* **Task requirements**: Output all of the material once more, so that every line matches the original exactly.
[Start of Attachment]
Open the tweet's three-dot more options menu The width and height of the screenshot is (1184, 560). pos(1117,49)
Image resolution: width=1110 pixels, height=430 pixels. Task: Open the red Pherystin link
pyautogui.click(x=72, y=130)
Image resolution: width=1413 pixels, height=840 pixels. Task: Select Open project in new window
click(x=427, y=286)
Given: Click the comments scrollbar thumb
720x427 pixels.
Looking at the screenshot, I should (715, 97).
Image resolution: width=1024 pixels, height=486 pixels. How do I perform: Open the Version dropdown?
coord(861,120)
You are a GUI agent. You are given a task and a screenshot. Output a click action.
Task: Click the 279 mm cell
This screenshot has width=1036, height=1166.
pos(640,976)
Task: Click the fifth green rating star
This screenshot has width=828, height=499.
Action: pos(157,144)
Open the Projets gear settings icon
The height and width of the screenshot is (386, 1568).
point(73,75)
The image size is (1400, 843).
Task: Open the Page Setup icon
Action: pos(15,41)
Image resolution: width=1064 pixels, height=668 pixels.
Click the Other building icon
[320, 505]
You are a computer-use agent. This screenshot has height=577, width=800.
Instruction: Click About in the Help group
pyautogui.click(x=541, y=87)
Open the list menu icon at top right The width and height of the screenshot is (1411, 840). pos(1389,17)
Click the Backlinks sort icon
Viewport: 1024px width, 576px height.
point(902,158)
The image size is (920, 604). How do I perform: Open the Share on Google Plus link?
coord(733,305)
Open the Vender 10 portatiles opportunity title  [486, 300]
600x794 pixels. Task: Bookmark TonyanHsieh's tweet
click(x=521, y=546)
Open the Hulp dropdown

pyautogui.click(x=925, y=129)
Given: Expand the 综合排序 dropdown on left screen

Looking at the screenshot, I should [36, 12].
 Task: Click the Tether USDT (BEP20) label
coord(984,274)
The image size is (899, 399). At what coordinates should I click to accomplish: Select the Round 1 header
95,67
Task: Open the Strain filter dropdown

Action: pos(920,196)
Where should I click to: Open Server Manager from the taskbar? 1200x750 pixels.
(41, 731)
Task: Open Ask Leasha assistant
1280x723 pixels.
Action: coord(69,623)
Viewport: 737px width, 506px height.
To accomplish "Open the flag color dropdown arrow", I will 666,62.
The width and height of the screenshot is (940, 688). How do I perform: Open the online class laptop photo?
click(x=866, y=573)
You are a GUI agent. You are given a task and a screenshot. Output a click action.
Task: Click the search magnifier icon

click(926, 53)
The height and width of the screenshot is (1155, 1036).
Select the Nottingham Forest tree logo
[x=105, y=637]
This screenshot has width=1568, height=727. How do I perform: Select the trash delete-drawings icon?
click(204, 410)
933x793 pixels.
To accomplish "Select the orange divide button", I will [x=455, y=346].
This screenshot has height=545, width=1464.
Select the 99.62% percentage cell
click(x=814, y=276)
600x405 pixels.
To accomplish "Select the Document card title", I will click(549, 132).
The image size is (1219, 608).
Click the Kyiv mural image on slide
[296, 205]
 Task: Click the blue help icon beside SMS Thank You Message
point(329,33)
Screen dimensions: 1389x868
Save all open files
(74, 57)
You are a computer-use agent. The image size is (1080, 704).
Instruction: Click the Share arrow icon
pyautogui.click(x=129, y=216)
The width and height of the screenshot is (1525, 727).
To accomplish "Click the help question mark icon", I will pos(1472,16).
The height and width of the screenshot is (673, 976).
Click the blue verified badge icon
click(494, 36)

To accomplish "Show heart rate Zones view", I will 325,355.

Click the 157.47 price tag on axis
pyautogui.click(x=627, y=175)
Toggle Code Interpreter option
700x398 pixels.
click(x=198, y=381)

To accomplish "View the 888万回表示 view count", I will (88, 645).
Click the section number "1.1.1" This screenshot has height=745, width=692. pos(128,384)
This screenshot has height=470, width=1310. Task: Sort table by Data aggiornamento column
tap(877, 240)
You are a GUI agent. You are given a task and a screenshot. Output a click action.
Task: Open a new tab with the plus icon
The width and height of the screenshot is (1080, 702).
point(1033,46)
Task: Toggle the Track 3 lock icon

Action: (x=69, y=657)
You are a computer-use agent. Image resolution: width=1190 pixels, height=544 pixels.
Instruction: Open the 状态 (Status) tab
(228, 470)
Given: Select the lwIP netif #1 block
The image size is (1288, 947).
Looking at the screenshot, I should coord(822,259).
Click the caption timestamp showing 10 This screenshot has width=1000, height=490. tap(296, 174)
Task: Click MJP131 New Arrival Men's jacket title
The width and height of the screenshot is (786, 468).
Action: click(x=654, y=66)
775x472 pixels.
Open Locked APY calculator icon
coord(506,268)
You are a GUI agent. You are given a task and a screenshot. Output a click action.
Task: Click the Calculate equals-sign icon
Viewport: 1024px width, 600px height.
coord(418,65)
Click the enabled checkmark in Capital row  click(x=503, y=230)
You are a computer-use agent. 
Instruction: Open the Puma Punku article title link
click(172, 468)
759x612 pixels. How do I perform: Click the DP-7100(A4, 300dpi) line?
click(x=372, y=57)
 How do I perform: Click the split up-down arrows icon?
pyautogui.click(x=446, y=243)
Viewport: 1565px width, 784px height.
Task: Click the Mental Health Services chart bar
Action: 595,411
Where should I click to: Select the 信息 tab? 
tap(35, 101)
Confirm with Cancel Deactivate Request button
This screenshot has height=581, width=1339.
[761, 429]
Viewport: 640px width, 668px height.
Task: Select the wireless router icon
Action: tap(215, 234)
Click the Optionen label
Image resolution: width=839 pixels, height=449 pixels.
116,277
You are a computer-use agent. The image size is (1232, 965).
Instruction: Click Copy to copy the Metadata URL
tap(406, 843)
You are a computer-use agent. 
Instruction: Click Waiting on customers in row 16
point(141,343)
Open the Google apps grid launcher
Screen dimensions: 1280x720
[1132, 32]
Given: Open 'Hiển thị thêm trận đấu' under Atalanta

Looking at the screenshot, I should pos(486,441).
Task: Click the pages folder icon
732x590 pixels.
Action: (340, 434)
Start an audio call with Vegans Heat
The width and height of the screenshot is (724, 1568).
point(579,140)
[End of Attachment]
* **Reply to the task**:
Open the tweet's three-dot more options menu The width and height of the screenshot is (1184, 560). pos(1117,49)
Image resolution: width=1110 pixels, height=430 pixels. Task: Open the red Pherystin link
pyautogui.click(x=72, y=130)
Image resolution: width=1413 pixels, height=840 pixels. Task: Select Open project in new window
click(x=427, y=286)
Given: Click the comments scrollbar thumb
720x427 pixels.
Looking at the screenshot, I should (715, 97).
Image resolution: width=1024 pixels, height=486 pixels. How do I perform: Open the Version dropdown?
coord(861,120)
You are a GUI agent. You are given a task and a screenshot. Output a click action.
Task: Click the 279 mm cell
This screenshot has width=1036, height=1166.
pos(640,976)
Task: Click the fifth green rating star
This screenshot has width=828, height=499.
Action: pos(157,144)
Open the Projets gear settings icon
The height and width of the screenshot is (386, 1568).
point(73,75)
The image size is (1400, 843).
Task: Open the Page Setup icon
Action: pos(15,41)
Image resolution: width=1064 pixels, height=668 pixels.
Click the Other building icon
[320, 505]
You are a computer-use agent. This screenshot has height=577, width=800.
Instruction: Click About in the Help group
pyautogui.click(x=541, y=87)
Open the list menu icon at top right The width and height of the screenshot is (1411, 840). pos(1389,17)
Click the Backlinks sort icon
Viewport: 1024px width, 576px height.
point(902,158)
The image size is (920, 604). How do I perform: Open the Share on Google Plus link?
coord(733,305)
Open the Vender 10 portatiles opportunity title  [486, 300]
600x794 pixels. Task: Bookmark TonyanHsieh's tweet
click(x=521, y=546)
Open the Hulp dropdown

pyautogui.click(x=925, y=129)
Given: Expand the 综合排序 dropdown on left screen

Looking at the screenshot, I should [36, 12].
 Task: Click the Tether USDT (BEP20) label
coord(984,274)
The image size is (899, 399). At what coordinates should I click to accomplish: Select the Round 1 header
95,67
Task: Open the Strain filter dropdown

Action: pos(920,196)
Where should I click to: Open Server Manager from the taskbar? 1200x750 pixels.
(41, 731)
Task: Open Ask Leasha assistant
1280x723 pixels.
Action: coord(69,623)
Viewport: 737px width, 506px height.
To accomplish "Open the flag color dropdown arrow", I will 666,62.
The width and height of the screenshot is (940, 688). How do I perform: Open the online class laptop photo?
click(x=866, y=573)
You are a GUI agent. You are given a task and a screenshot. Output a click action.
Task: Click the search magnifier icon

click(926, 53)
The height and width of the screenshot is (1155, 1036).
Select the Nottingham Forest tree logo
[x=105, y=637]
This screenshot has width=1568, height=727. How do I perform: Select the trash delete-drawings icon?
click(204, 410)
933x793 pixels.
To accomplish "Select the orange divide button", I will [x=455, y=346].
This screenshot has height=545, width=1464.
Select the 99.62% percentage cell
click(x=814, y=276)
600x405 pixels.
To accomplish "Select the Document card title", I will click(549, 132).
The image size is (1219, 608).
Click the Kyiv mural image on slide
[296, 205]
 Task: Click the blue help icon beside SMS Thank You Message
point(329,33)
Screen dimensions: 1389x868
Save all open files
(74, 57)
You are a computer-use agent. The image size is (1080, 704).
Instruction: Click the Share arrow icon
pyautogui.click(x=129, y=216)
The width and height of the screenshot is (1525, 727).
To accomplish "Click the help question mark icon", I will pos(1472,16).
The height and width of the screenshot is (673, 976).
Click the blue verified badge icon
click(494, 36)

To accomplish "Show heart rate Zones view", I will 325,355.

Click the 157.47 price tag on axis
pyautogui.click(x=627, y=175)
Toggle Code Interpreter option
700x398 pixels.
click(x=198, y=381)

To accomplish "View the 888万回表示 view count", I will (88, 645).
Click the section number "1.1.1" This screenshot has height=745, width=692. pos(128,384)
This screenshot has height=470, width=1310. Task: Sort table by Data aggiornamento column
tap(877, 240)
You are a GUI agent. You are given a task and a screenshot. Output a click action.
Task: Open a new tab with the plus icon
The width and height of the screenshot is (1080, 702).
point(1033,46)
Task: Toggle the Track 3 lock icon

Action: (x=69, y=657)
You are a computer-use agent. Image resolution: width=1190 pixels, height=544 pixels.
Instruction: Open the 状态 (Status) tab
(228, 470)
Given: Select the lwIP netif #1 block
The image size is (1288, 947).
Looking at the screenshot, I should coord(822,259).
Click the caption timestamp showing 10 This screenshot has width=1000, height=490. tap(296, 174)
Task: Click MJP131 New Arrival Men's jacket title
The width and height of the screenshot is (786, 468).
Action: click(x=654, y=66)
775x472 pixels.
Open Locked APY calculator icon
coord(506,268)
You are a GUI agent. You are given a task and a screenshot. Output a click action.
Task: Click the Calculate equals-sign icon
Viewport: 1024px width, 600px height.
coord(418,65)
Click the enabled checkmark in Capital row  click(x=503, y=230)
You are a computer-use agent. 
Instruction: Open the Puma Punku article title link
click(172, 468)
759x612 pixels. How do I perform: Click the DP-7100(A4, 300dpi) line?
click(x=372, y=57)
 How do I perform: Click the split up-down arrows icon?
pyautogui.click(x=446, y=243)
Viewport: 1565px width, 784px height.
Task: Click the Mental Health Services chart bar
Action: 595,411
Where should I click to: Select the 信息 tab? 
tap(35, 101)
Confirm with Cancel Deactivate Request button
This screenshot has height=581, width=1339.
[761, 429]
Viewport: 640px width, 668px height.
Task: Select the wireless router icon
Action: tap(215, 234)
Click the Optionen label
Image resolution: width=839 pixels, height=449 pixels.
116,277
You are a computer-use agent. The image size is (1232, 965).
Instruction: Click Copy to copy the Metadata URL
tap(406, 843)
You are a computer-use agent. 
Instruction: Click Waiting on customers in row 16
point(141,343)
Open the Google apps grid launcher
Screen dimensions: 1280x720
[1132, 32]
Given: Open 'Hiển thị thêm trận đấu' under Atalanta

Looking at the screenshot, I should pos(486,441).
Task: Click the pages folder icon
732x590 pixels.
Action: (340, 434)
Start an audio call with Vegans Heat
The width and height of the screenshot is (724, 1568).
point(579,140)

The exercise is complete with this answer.